The majority of stories I’ve written aired post-watershed, but my first regular commissions were for The Bill, whose stock-in-trade back then was what the executive producer (nickname the Admiral) called ‘small change stories’ – that is, no murder, kidnap or conspiracy and very little serious violence. And there was one further exception: although the Admiral was happy to deal with mental ill health, he really didn’t like the seriously, criminally insane. The Admiral reasoned that the mind of such a character was a locked cell housing an incomprehensible narrative – hence there could be no grey areas or complex textures to the crime, no room for writers or audiences to weigh issues, or relate to the characters in the piece, whether victim or perpetrator. And I got his point. In the case of Paul Spector, it’s not only that we cannot empathise with someone who likes to spend hours strangling women slowly. It’s that Spector’s motives are buried in a terrifying and finally unreachable psychopathology. As a result, his victims also become unreadable – powerless, objectified, mute vessels for his abuse.

I’m not saying here that we should never tell stories about criminal psychopaths or rapists, or that we should censor sexual violence from our screens. That way real darkness lies. But in choosing to use this stuff as a subject for drama there are questions that programme makers must ask themselves: is the depiction of sexual violence fully justified by its dramatic context? Should there be limits on how explicit or sustained it can be? What are the impacts of watching sexual violence on audiences? Are we genuinely entertaining with these stories, or exploiting?

I may not agree with Cubitt’s interpretation of the message of The Fall, but I don’t doubt his integrity or intent. The problem is, I think, bigger than the writer. Sexual violence sells. And like some murderers, commissioners are driven by a ruthless requirement for revenue.
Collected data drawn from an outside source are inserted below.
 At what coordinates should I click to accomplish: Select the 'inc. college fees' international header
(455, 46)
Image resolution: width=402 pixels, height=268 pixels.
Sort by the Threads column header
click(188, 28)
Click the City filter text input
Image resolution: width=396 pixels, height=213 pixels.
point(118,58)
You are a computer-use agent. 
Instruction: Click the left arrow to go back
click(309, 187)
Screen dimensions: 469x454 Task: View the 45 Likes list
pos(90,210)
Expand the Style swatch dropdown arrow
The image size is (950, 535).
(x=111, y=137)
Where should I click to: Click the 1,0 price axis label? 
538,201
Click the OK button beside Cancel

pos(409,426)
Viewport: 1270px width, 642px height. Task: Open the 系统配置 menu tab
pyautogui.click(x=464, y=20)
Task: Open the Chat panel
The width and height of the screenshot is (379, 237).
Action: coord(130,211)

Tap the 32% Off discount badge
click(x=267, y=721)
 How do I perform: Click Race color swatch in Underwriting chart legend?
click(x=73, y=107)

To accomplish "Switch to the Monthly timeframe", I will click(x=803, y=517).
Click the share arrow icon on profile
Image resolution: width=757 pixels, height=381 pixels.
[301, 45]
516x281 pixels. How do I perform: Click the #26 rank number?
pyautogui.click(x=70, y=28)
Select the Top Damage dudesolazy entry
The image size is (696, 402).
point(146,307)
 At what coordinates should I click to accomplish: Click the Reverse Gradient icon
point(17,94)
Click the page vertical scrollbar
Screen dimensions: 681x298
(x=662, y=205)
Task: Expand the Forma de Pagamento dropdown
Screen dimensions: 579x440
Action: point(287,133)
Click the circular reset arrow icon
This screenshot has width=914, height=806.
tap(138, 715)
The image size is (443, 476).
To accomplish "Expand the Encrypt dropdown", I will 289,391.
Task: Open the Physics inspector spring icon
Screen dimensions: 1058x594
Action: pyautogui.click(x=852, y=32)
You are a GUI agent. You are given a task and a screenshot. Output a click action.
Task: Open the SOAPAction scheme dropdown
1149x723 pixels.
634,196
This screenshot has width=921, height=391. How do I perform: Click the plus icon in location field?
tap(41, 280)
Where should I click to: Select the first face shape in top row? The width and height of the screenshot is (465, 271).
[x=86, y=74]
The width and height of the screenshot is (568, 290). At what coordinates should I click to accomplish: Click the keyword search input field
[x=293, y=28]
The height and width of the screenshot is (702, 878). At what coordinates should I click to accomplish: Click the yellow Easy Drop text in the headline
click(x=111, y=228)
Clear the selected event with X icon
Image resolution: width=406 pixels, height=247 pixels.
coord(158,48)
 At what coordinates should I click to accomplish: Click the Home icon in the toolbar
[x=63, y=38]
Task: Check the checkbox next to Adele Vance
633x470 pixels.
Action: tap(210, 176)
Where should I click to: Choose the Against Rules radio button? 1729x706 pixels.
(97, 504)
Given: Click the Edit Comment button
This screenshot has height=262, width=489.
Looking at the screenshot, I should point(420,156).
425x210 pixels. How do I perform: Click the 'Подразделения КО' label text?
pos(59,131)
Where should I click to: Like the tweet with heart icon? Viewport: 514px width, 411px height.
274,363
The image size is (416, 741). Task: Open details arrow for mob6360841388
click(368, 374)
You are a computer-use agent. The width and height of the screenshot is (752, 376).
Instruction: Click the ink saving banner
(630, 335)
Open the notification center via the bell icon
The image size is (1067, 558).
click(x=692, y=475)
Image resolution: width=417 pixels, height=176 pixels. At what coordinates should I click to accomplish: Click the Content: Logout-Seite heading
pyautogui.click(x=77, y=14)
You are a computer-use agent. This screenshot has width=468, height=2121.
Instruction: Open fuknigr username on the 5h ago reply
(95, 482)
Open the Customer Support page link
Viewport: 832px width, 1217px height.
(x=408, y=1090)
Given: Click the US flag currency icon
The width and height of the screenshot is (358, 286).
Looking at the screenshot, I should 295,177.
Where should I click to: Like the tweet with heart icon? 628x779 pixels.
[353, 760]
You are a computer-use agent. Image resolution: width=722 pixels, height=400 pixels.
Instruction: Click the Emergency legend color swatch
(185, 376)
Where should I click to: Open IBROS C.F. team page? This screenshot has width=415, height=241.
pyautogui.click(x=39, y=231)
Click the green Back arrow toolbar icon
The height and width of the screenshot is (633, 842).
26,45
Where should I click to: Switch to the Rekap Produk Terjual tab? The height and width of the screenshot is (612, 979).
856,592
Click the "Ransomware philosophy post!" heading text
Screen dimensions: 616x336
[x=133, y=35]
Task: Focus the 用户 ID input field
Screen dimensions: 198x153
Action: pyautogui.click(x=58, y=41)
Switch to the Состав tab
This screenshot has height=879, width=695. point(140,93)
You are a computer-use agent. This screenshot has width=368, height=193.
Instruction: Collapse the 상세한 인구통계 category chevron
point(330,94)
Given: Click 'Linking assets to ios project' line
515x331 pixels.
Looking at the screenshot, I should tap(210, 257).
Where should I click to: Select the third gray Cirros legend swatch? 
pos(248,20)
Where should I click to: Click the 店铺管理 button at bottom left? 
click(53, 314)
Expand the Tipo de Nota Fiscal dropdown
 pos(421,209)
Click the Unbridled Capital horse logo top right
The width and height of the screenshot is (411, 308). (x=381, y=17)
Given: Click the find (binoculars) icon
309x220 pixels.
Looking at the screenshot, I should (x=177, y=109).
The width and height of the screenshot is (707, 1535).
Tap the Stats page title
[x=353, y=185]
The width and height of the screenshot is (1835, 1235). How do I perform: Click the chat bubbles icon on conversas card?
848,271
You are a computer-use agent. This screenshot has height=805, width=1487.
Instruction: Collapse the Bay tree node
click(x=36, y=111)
More specifically, they need ratings success, which means attracting bums onto seats and keeping them there for at least two minutes or risk losing them to increasingly multifarious competitors. This isn’t new. Way back in the 90s, executive producers started responding to ratings pressure with ‘firework drama’ – setting off a bomb (literally or metaphorically) right at the front of the episode. It’s arguable therefore, that the appetite that’s really being fed by sexual violence on TV is the commissioners’ insatiable hunger for ratings dominance and export sales. But so far in this debate, the commissioners aren’t talking much. I challenge them to change that – and soon.